Protecting your super assets

trustee property government federal government macquarie adviser services life insurance

1 September 2006
| By Stan Walkowiak |

Recent developments in superannuation and bankruptcy laws strongly reinforce the immediate importance of long-term savings plans, particularly for clients who are business principals, including professionals exposed to professional negligence claims.

Firstly, the Government’s proposals to replace reasonable benefit limits (RBLs) with new caps on contributions emphasise the importance of planning ahead to optimise clients’ use of the concessional tax treatment of superannuation where they can afford to do so.

Secondly, various recent changes and proposed changes to bankruptcy law heighten the focus on regular patterns of saving into superannuation.

The bankruptcy changes are on two fronts.

The first development is already law.
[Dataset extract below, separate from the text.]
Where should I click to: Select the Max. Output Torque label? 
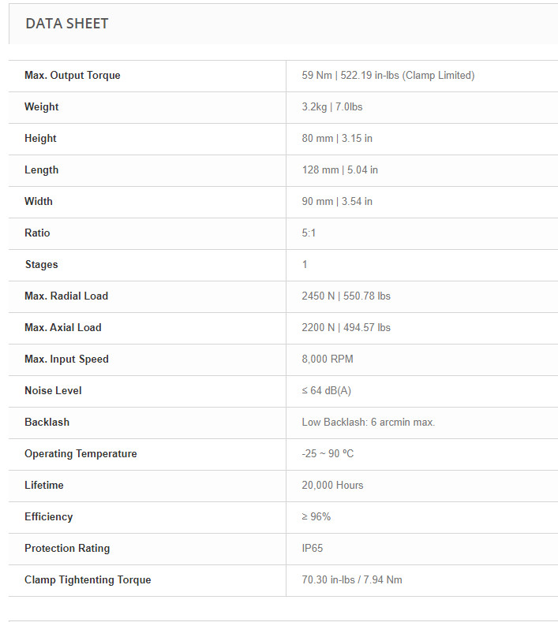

Broadly, with effect from May 31, 2006, the new provisions expand the scope for bankruptcy trustees to recover property owned by, say, a spouse or family trust, where a bankrupt either previously owned the property or substantially funded its acquisition.

On the one hand, this development arguably increases the relative significance of the specific protections from creditors provided to superannuation under bankruptcy law.

On the other hand, the second development is new Government policy that actually affects those superannuation protections.

By way of background, generally property that belonged to a bankrupt on commencement of bankruptcy, or is acquired by them during bankruptcy, vests in the bankruptcy trustee, but an exemption exists for certain super and life insurance investments. Under current law, this exemption is generally regarded as subject to an overall value limit based on the bankrupt’s pension RBL.

However, even if the total value is within that limit, protection from the bankruptcy trustee may not be available if the investment has arisen from a ‘voidable’ contribution or rollover before the commencement date of bankruptcy.

For example, personal super contributions will not be protected against the bankruptcy trustee where, broadly:

n the main purpose of the bankrupt was to prevent, hinder or delay the contribution becoming available to creditors; or

n the contributions are made in the period starting five years before the commencement date. However, protection still applies if the super contribution was made within this five-year period but more than two years (four years if the trustee is a related party — that is, typically where the fund is a self-managed super fund) before the commencement date and the receiving fund trustee proves that the bankrupt was solvent at the time.

As a general proposition, it has been difficult for the bankruptcy trustee to make the case that one of these conditions existed to gain access to the bankrupt’s superannuation.

For example, if the fund trustee gives full market value consideration for the contribution, then that can assist the case for protecting the superannuation against the bankruptcy trustee.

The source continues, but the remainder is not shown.